2022 brought in another 25 percent year-on-year growth in BNL’s topline. However, during 2022, the topline growth has a great effect of upward revision in prices to counterbalance the effect of rising input cost due to domestic floods as well as Russia-Ukraine crisis. The production slightly inched up to 12400 metric tons in bakery division and 925 metric tons in snacks division in 2022. The cost of sales went up by 32 percent year-on-year. Gross profit grew by 5 percent year-on-year in 2022, however, GP margin drastically fell to 22 percent – the lowest among all the years under consideration. The company kept a check on its administrative expenses which grew by a mere 5 percent year-on-year in 2022 despite unprecedented inflation. While salaries expense grew substantially, the company contained directors’ remuneration during 2022. Distribution expense grew up by 24 percent year-on-year in 2022 due to sharp increase in fuel prices while other expense slumped by 34 percent year-on-year in 2022 due to lesser WWF and WPPF. Other income also declined by 55 percent year-on-year in 2022. Gain on sale of fixed assets was the main component of BNL’s other income in the past years; however, the company didn’t sell any of its fixed assets during 2022. Operating profit contracted by 19 percent year-on-year in 2022 and OP margin also stood at its five-year low of 6.2 percent. Finance cost grew by 32 percent year-on-year in 2022 due to multiple rounds of monetary tightening during 2022. The bottomline plunged by 22 percent year-on-year in 2022 to clock in at Rs.138.96 million with an NP margin of 3.1 percent. EPS also plummeted to Rs.2.08 in 2022.

Recent Performance (9MFY23)

During 9MFY23, BNL’s topline grew by 26 percent year-on-year in 9MFY23 due to increase in demand as well as prices. Cost of sales grew by 25 percent year-on-year in 9MFY23 due to rising food inflation.
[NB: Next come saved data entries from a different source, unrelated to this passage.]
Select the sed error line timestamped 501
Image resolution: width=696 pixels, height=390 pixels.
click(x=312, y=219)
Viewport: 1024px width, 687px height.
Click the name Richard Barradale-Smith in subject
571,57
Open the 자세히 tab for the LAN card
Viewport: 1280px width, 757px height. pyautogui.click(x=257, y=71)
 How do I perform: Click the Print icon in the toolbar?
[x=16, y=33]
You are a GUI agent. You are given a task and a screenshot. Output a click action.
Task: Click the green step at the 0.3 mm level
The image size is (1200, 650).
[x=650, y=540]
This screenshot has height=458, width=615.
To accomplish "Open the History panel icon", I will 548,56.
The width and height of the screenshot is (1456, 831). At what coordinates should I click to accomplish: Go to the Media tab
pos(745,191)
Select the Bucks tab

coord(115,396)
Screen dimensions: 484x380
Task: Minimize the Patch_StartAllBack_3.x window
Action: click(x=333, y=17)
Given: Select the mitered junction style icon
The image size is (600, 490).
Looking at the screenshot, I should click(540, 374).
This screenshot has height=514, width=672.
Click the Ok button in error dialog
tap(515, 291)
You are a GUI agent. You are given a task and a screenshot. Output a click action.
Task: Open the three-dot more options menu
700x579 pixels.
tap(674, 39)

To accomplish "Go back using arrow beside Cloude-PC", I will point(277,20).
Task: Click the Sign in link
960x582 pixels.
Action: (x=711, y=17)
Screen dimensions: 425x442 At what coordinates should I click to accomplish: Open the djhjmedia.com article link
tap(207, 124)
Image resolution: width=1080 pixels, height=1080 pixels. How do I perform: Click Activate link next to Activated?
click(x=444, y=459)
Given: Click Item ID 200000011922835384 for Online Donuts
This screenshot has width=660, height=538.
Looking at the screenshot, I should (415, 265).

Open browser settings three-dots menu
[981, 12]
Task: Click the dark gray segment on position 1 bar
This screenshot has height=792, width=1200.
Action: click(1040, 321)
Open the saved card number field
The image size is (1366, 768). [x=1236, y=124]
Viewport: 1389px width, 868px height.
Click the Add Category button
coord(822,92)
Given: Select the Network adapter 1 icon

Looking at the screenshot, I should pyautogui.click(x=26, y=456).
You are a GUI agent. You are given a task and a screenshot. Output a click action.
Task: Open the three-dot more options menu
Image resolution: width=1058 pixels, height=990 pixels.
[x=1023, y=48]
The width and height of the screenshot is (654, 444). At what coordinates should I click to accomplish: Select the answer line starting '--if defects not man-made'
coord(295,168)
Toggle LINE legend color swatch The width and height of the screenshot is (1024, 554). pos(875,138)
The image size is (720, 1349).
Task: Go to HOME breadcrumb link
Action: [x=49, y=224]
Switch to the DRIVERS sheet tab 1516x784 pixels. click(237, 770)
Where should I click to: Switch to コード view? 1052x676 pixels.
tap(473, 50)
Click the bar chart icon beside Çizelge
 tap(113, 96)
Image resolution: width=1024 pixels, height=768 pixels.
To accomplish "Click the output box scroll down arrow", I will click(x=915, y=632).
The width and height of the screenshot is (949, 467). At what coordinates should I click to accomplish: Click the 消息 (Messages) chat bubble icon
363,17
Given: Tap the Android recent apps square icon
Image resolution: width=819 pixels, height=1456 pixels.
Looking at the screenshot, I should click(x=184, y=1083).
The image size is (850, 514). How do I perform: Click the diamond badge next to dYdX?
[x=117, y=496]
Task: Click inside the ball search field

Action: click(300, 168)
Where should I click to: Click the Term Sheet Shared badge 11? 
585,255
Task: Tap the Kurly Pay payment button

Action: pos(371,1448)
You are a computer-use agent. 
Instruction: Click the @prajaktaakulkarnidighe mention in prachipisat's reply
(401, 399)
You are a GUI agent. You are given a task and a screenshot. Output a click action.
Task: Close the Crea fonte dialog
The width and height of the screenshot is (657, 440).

Upward revision in prices of BNL’s products helped in achieving a GP margin of 23 percent during 9MFY23 versus 22 percent during 9MFY22. Gross profit also rose by 29 percent year-on-year during 9MFY23. BNL cut down on its administrative expenses by 2 percent year-on-year in 9MFY23; however, distribution expense posted a steep 37 percent year-on-year rise during the period due to high fuel charges which profoundly increased vehicle running and maintenance charges. Other expense rose by 114 percent year-on-year in 9MFY23. The detailed financial statements are not yet available to comment on the underlying reasons for the rise in other expense. BNL didn’t make any other income during 9MFY23. Operating profit grew by 33 percent year-on-year in 9MFY23 and OP margin also slightly ticked up to 6.7 percent versus 6.3 percent during the same period last year. Finance cost severely rose by 66 percent year-on-year in 9MFY23 due to record high discount rate. While BNL put brakes on its long-term borrowings, short-term borrowings show no breather owing to increased working capital requirements. Due to high finance cost, bottomline slid by 7 percent year-on-year in 9MFY23 to clock in at Rs.96.99 million with an NP margin of 2.3 percent versus 3.1 percent in 9MFY22. EPS also plunged to Rs.1.45 in 9MFY23 versus Rs. 1.56 during the same period last year.

Future Outlook

With food inflation showing no breather, the cost of BNL is sure to hike. Furthermore, high distribution cost and finance cost owing to unabated fuel prices and discount rates respectively will put further pressure on its bottomline and margins. With steady demand growth and periodic price revisions, the company can, to some extent, pass on the onus to the final consumers and keep its bottomline in the profit-zone, yet, its margins are very much expected to take the hit in the coming quarter.